EXERCISE AIM
Before you return the lines below, strip out any images and keep every word as written.

Collected data:
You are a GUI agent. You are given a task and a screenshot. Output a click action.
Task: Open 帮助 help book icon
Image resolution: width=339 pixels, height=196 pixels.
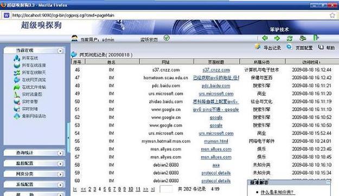click(321, 47)
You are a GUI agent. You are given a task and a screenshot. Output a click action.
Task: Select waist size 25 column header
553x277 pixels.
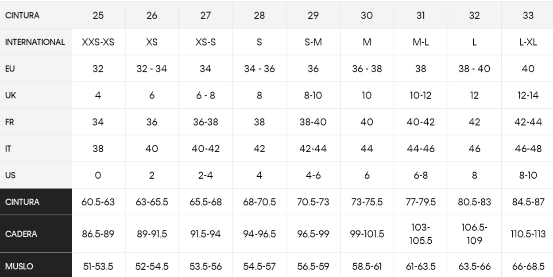[98, 15]
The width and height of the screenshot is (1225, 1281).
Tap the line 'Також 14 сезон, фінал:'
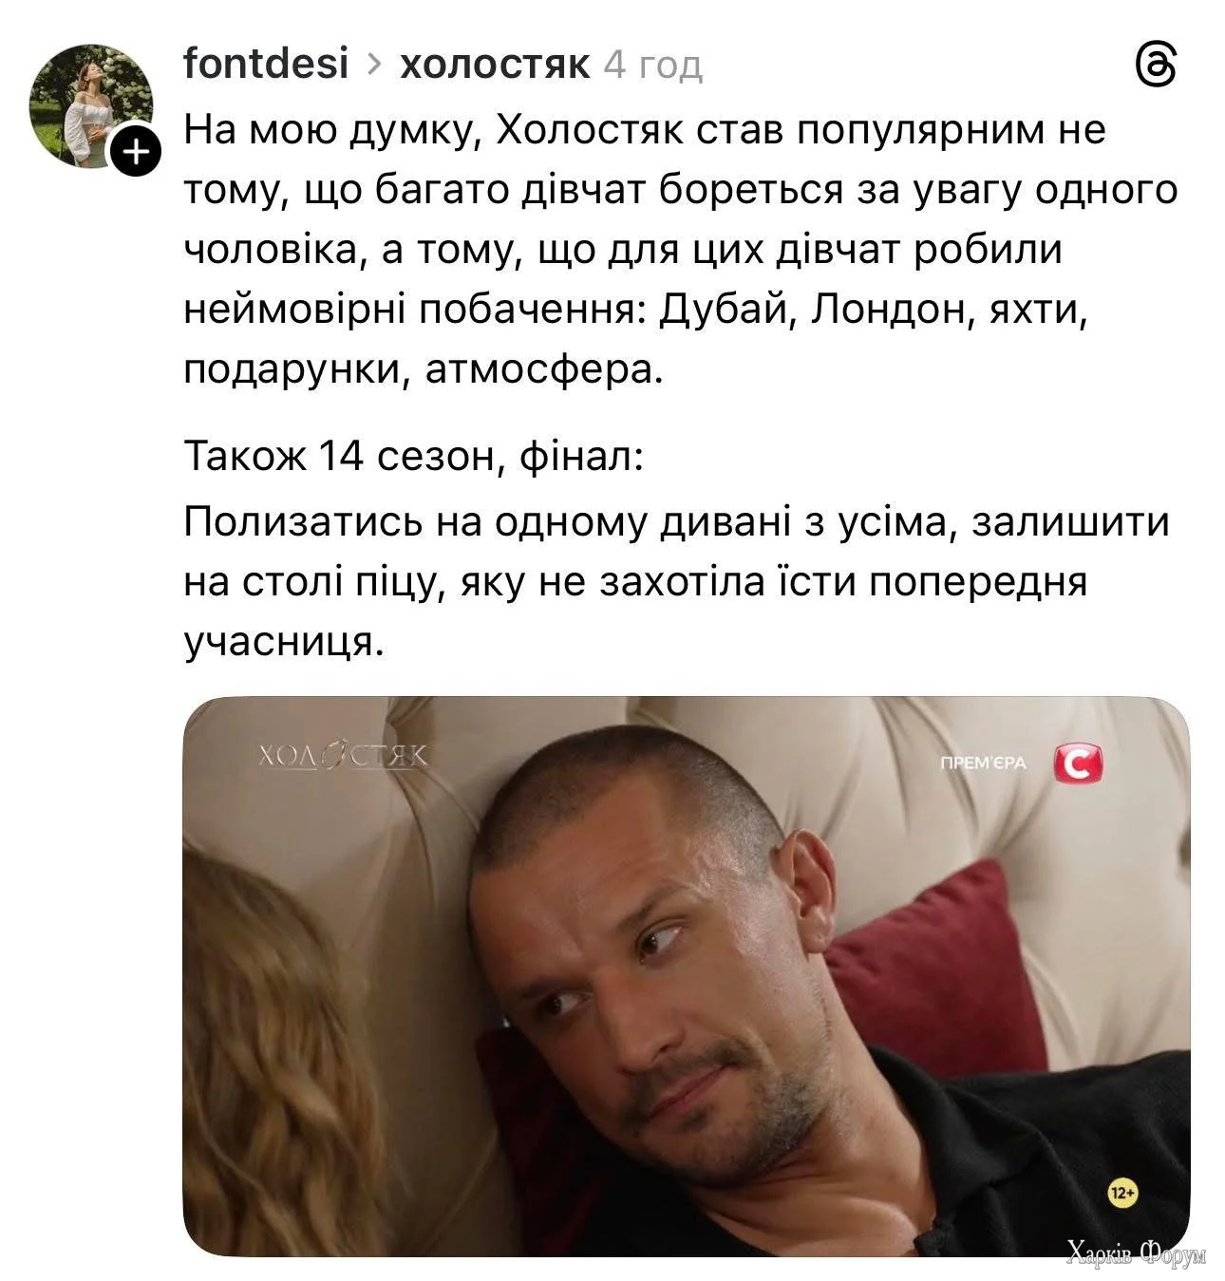pos(413,457)
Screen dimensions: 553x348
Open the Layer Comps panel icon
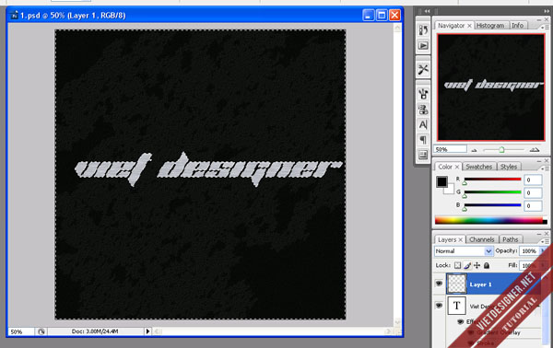pyautogui.click(x=423, y=155)
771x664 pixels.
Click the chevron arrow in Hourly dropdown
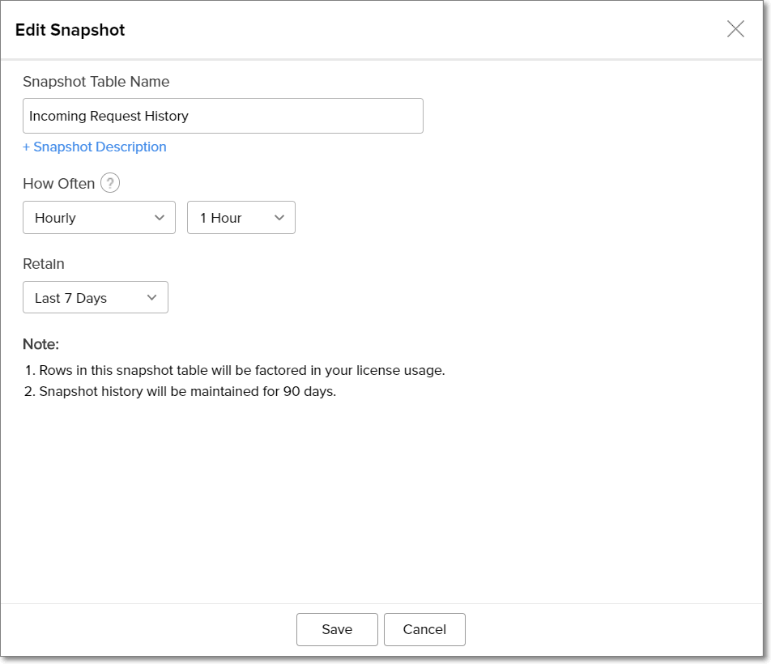pos(159,218)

RESPONSE TO THE TASK
You are a GUI agent. You are given a task and a screenshot. Output a click action.
Task: Open 帮助 help book icon
Image resolution: width=339 pixels, height=196 pixels.
click(321, 47)
You are a GUI agent. You are given a task and a screenshot. Output a click action.
Task: Select waist size 25 column header
553x277 pixels.
[98, 15]
The width and height of the screenshot is (1225, 1281).
Tap the line 'Також 14 сезон, фінал:'
pos(413,457)
Screen dimensions: 553x348
Open the Layer Comps panel icon
pyautogui.click(x=423, y=155)
771x664 pixels.
Click the chevron arrow in Hourly dropdown
pos(159,218)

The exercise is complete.